クラスで行くのは14日の宵々々山だから大丈夫ですよ。
俺も一緒に行きます」
「そうか。ありがとう。
ただ……」
「ただ?」
「あれは置いていってね?」
和希が指差した先にあったのは、鳥居に立て掛けられた、四尺杖を納めたケースだった。
「………………ダメですか?」
「君が捕まるよ?」
休憩時間終了のアラームが鳴る中で、和希は断固として首を横に振った。
◇◇◇
「結局ずいぶんな大所帯になっちゃいましたね」
16日、当日。5限終了後。
京阪三条駅の高山彦九郎像、通称『土下座像』前で集合したとき、苦笑いしながら、慶史と同じ1回生の神宮寺が言った台詞がそれだった。
大人しい性格だが、その182センチの長身に目をつけた先輩たちによってたかって改造され、女子の目を引くイケメンにされた神宮寺。
常々、サークルの女の子たちにちやほやされているのだけど、本人はちやほやになかなか慣れないようで、最近はどちらかというと男同士でいる方が楽そうだ。

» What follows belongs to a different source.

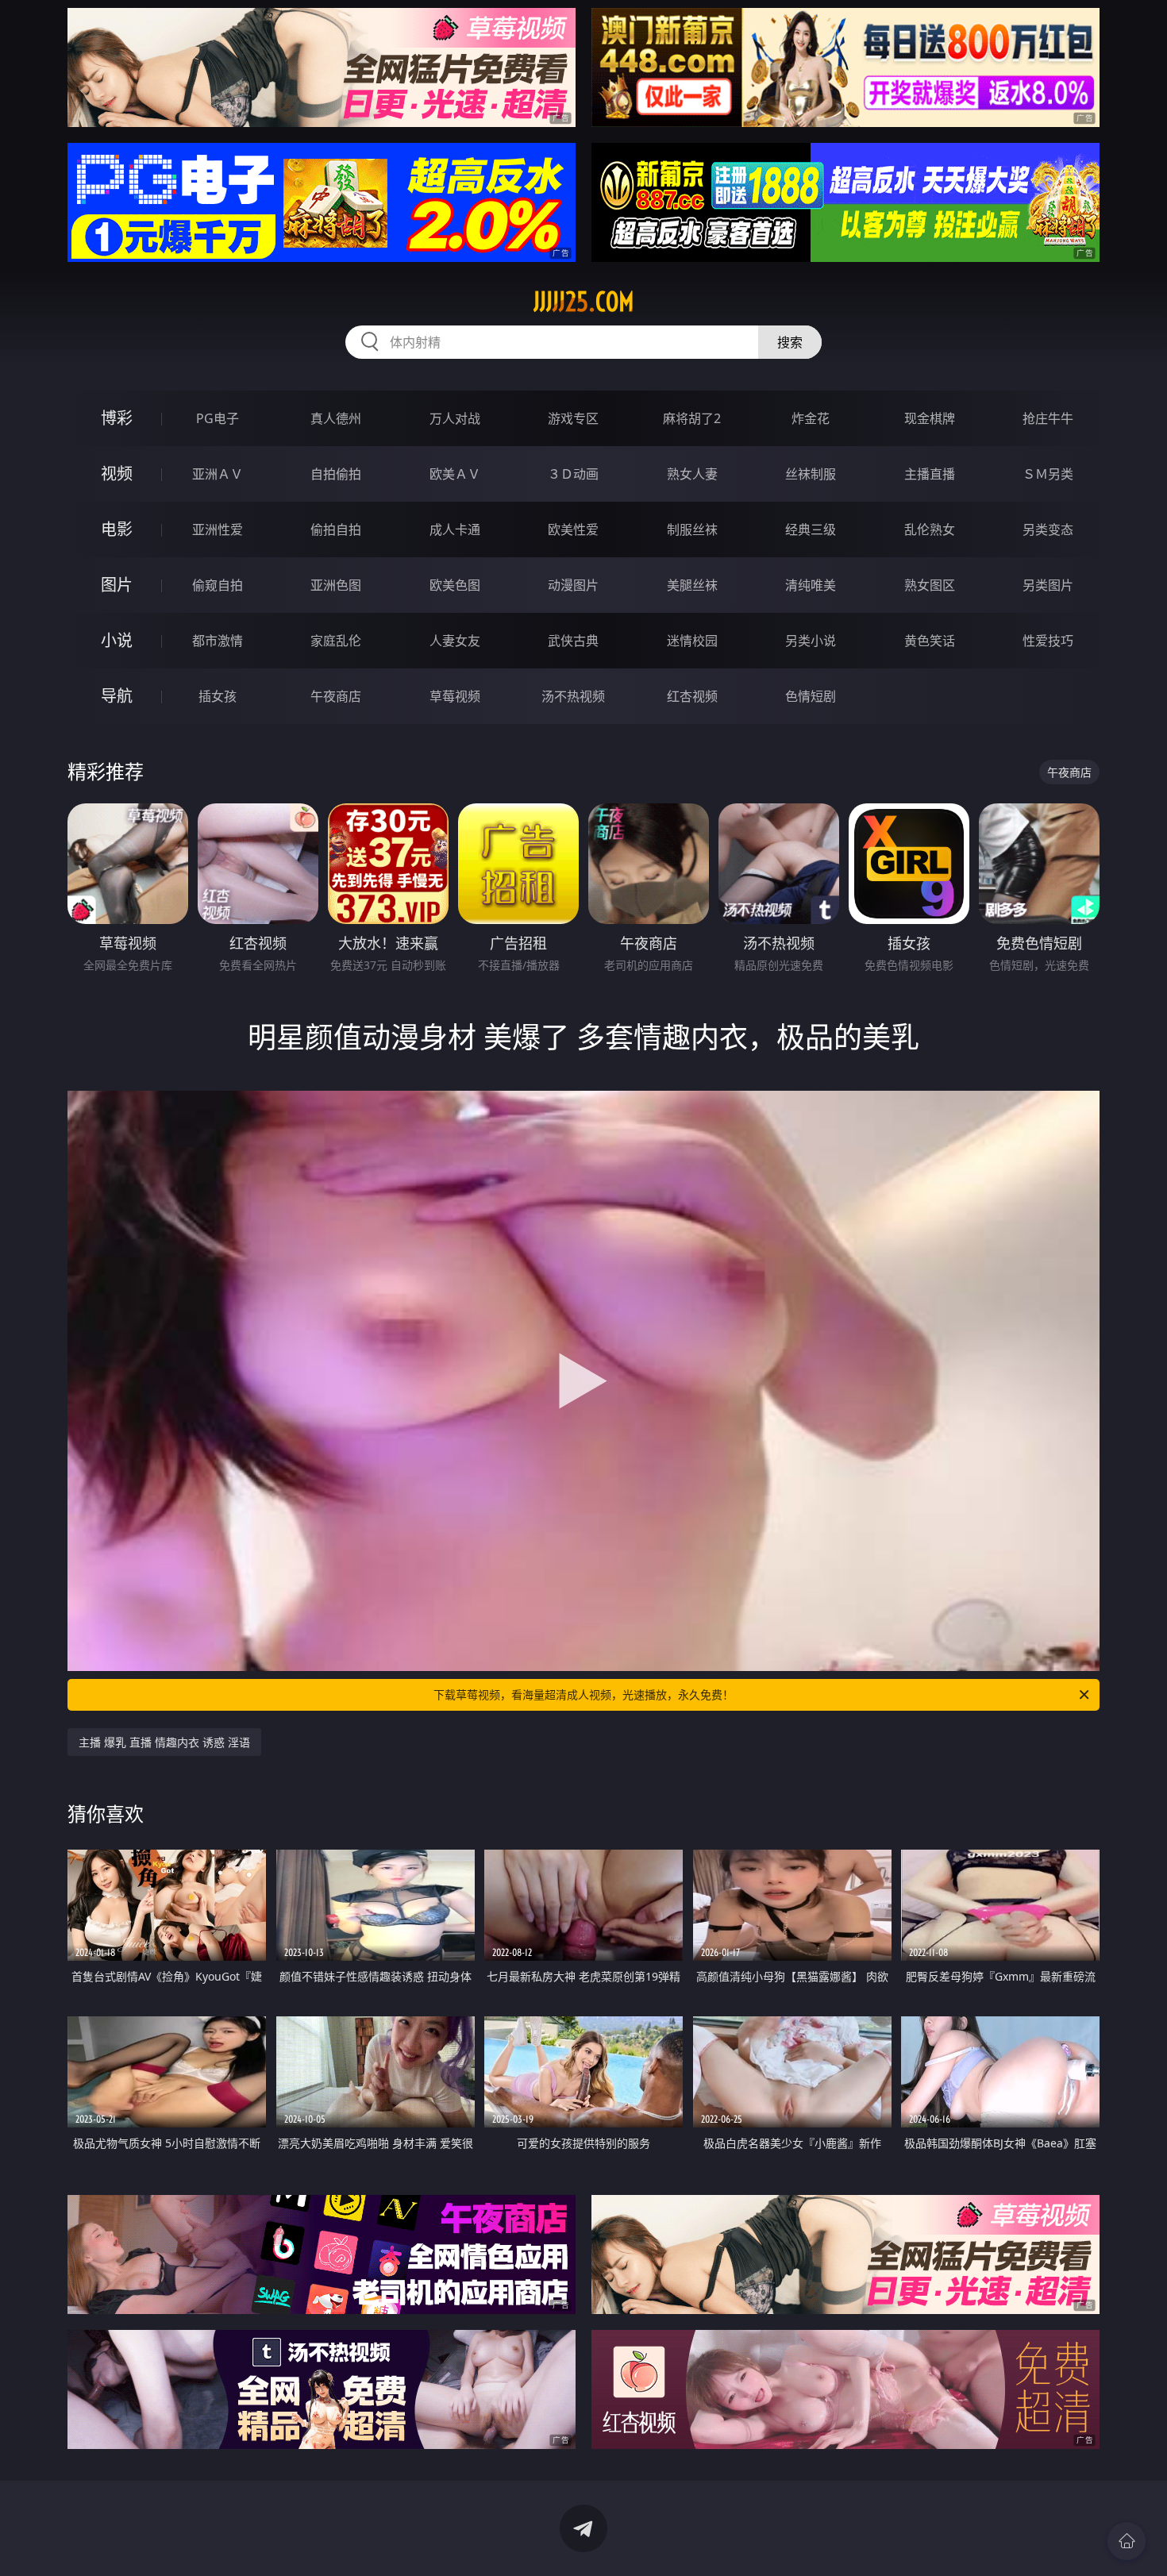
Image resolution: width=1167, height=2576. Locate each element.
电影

本格的な浴衣姿なのは、本人もちょっと楽しみにしてきたのだろう。ただ背が高すぎて、ちょっと足元の丈が足りていない。
「そうだな。
でも大勢の方が楽しいだろう?」
浴衣を着た知有が、神宮寺に言葉を返す。
ぱっちりした大きな目に、小ぶりの整った鼻。
大人になったら美人になるだろう片鱗をのぞかせている顔は、今日は期待に紅潮している。
華やかな浴衣に、髪をサイドにまとめる髪飾り(←慶史がつけた)を揺らしながら和希の服を引っ張っている。

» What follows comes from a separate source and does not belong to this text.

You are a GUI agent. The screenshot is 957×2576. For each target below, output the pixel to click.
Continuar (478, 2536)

色々、紆余曲折を経て、祇園祭宵山に向かうメンバーは下記のようになった。
2回生、三条和希。工学部
1回生、今井慶史。工学部。
1回生、神宮寺賢一郎。文学部。
1回生、鈴鹿尋斗。文学部。
三条和希の家主で小学5年生の、上泉知有。
……に、加えて、神宮寺のたっての希望で加えた、3回生女子、水上紗映子。確か教育学部。
神宮寺をイケメンに魔改造した先輩の1人ではあったが、神宮寺としては、彼女がいると落ち着くので是非、とのことであった。
柔らかな色合いの長い茶髪に、水色の浴衣がよく似合う。
が、神宮寺以外は普段そんなに話さない面々だからだろうか、若干緊張をみせている。